TASK
Please turn every line of the records below into a numbered list, skipping any blank lines. Leave the pictures out of the answer.

========================

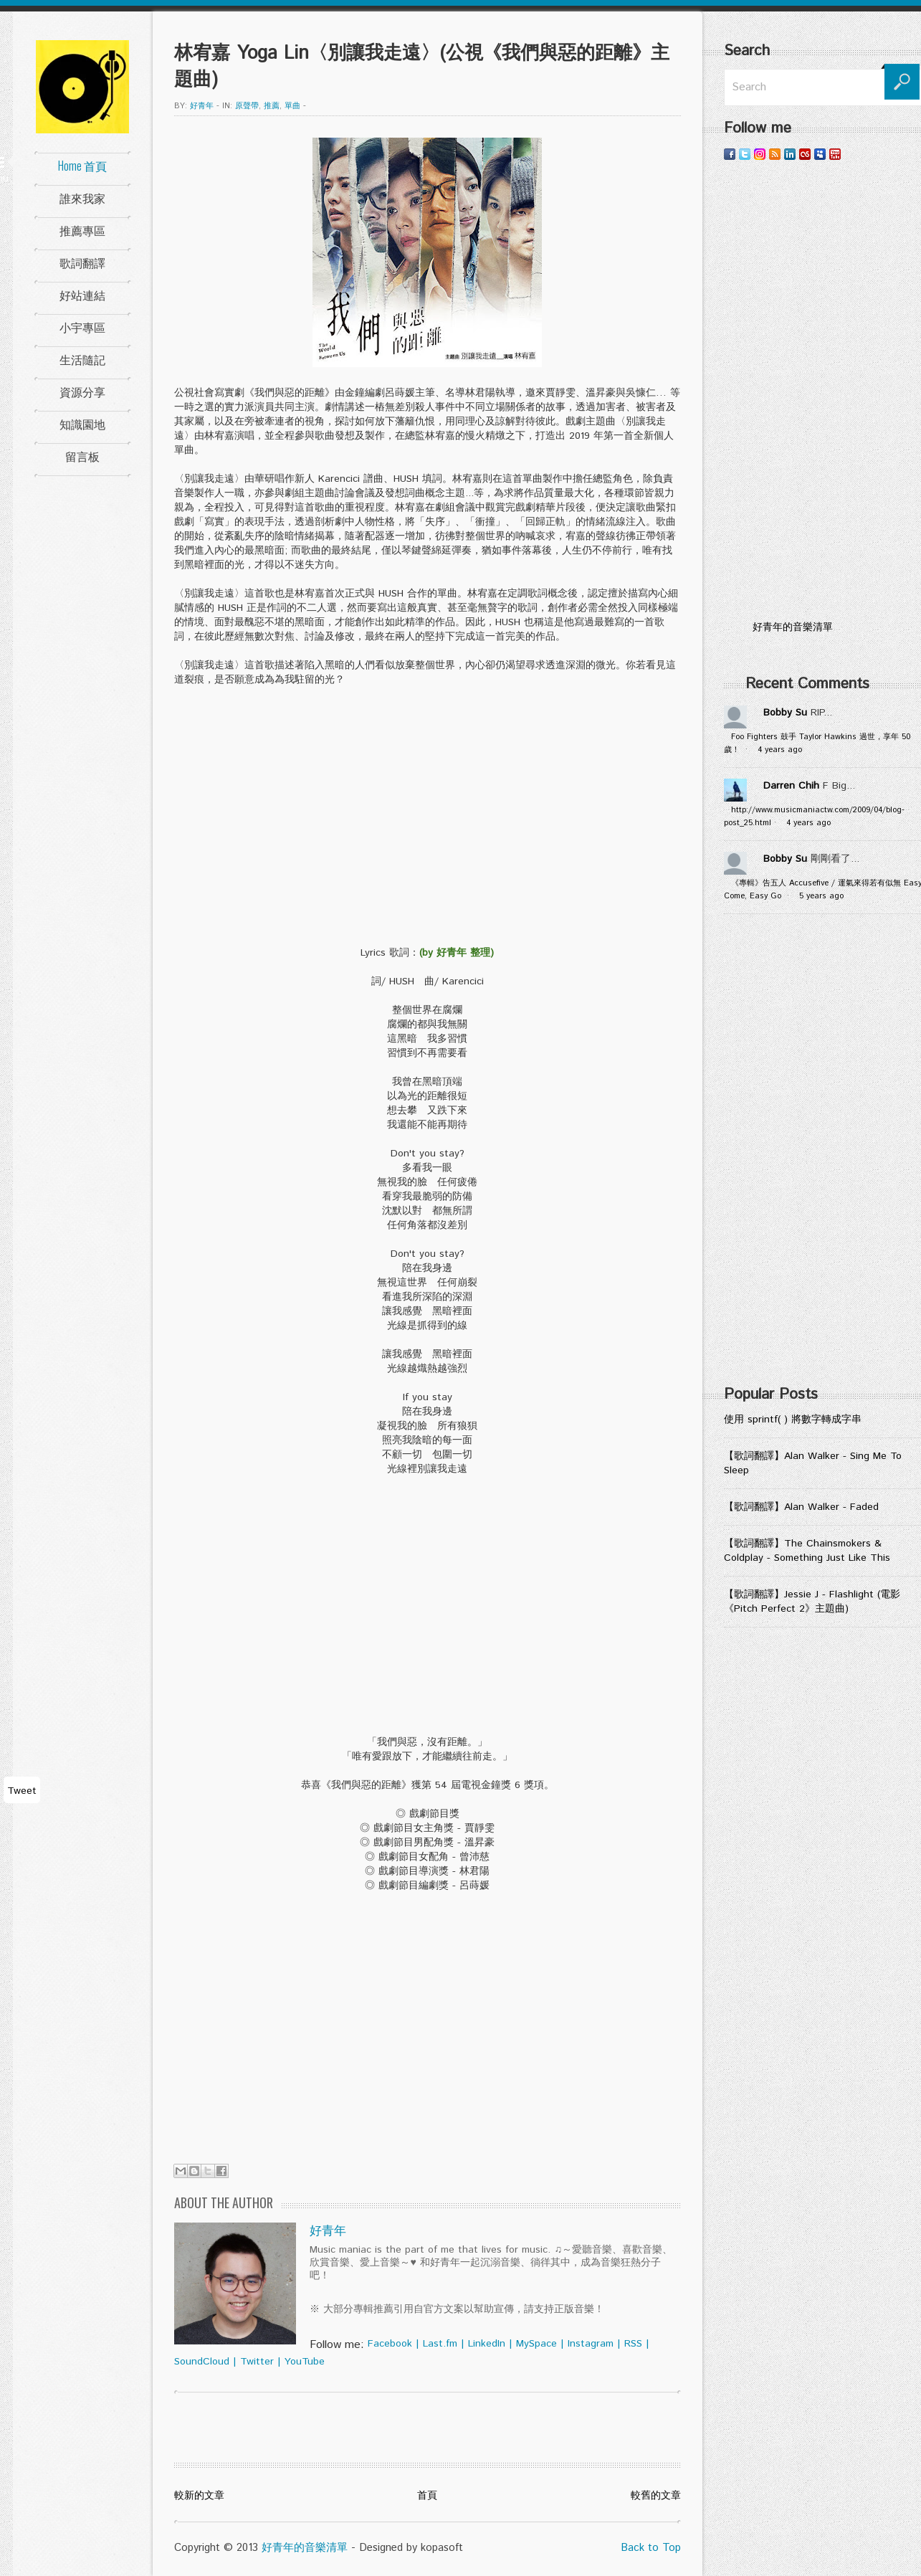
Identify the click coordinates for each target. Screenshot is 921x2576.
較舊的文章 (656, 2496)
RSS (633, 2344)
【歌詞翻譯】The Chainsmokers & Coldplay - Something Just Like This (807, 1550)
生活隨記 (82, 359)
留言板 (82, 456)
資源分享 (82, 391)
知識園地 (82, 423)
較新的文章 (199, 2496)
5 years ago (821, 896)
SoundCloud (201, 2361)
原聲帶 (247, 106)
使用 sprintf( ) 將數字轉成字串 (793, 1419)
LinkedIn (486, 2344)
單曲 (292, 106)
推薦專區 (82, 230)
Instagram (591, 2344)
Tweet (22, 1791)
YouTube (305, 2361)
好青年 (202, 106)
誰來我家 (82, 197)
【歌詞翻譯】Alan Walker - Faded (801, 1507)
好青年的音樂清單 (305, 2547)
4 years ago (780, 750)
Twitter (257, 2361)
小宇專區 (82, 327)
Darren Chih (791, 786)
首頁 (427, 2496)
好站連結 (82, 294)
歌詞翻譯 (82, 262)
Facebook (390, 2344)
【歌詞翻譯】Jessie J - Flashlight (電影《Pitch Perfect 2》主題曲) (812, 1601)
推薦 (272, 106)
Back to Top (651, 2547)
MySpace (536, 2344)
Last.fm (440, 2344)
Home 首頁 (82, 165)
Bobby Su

========================

SOLUTION FOR THIS PROBLEM
1. Identify the click coordinates for each target. Screenshot is 921x2576.
2. 較舊的文章 (656, 2496)
3. RSS (633, 2344)
4. 【歌詞翻譯】The Chainsmokers & Coldplay - Something Just Like This (807, 1550)
5. 生活隨記 (82, 359)
6. 留言板 (82, 456)
7. 資源分享 (82, 391)
8. 知識園地 (82, 423)
9. 較新的文章 (199, 2496)
10. 5 years ago (821, 896)
11. SoundCloud (201, 2361)
12. 原聲帶 (247, 106)
13. 使用 sprintf( ) 將數字轉成字串 (793, 1419)
14. LinkedIn (486, 2344)
15. 單曲 (292, 106)
16. 推薦專區 (82, 230)
17. Instagram (591, 2344)
18. Tweet (22, 1791)
19. YouTube (305, 2361)
20. 好青年 (202, 106)
21. 誰來我家 (82, 197)
22. 【歌詞翻譯】Alan Walker - Faded (801, 1507)
23. 好青年的音樂清單 (305, 2547)
24. 4 years ago (780, 750)
25. Twitter (257, 2361)
26. 小宇專區 (82, 327)
27. Darren Chih (791, 786)
28. 首頁 (427, 2496)
29. 好站連結 (82, 294)
30. 歌詞翻譯 (82, 262)
31. Facebook (390, 2344)
32. 【歌詞翻譯】Jessie J - Flashlight (電影《Pitch Perfect 2》主題曲) (812, 1601)
33. 推薦 (272, 106)
34. Back to Top (651, 2547)
35. MySpace (536, 2344)
36. Last.fm (440, 2344)
37. Home 首頁 (82, 165)
38. Bobby Su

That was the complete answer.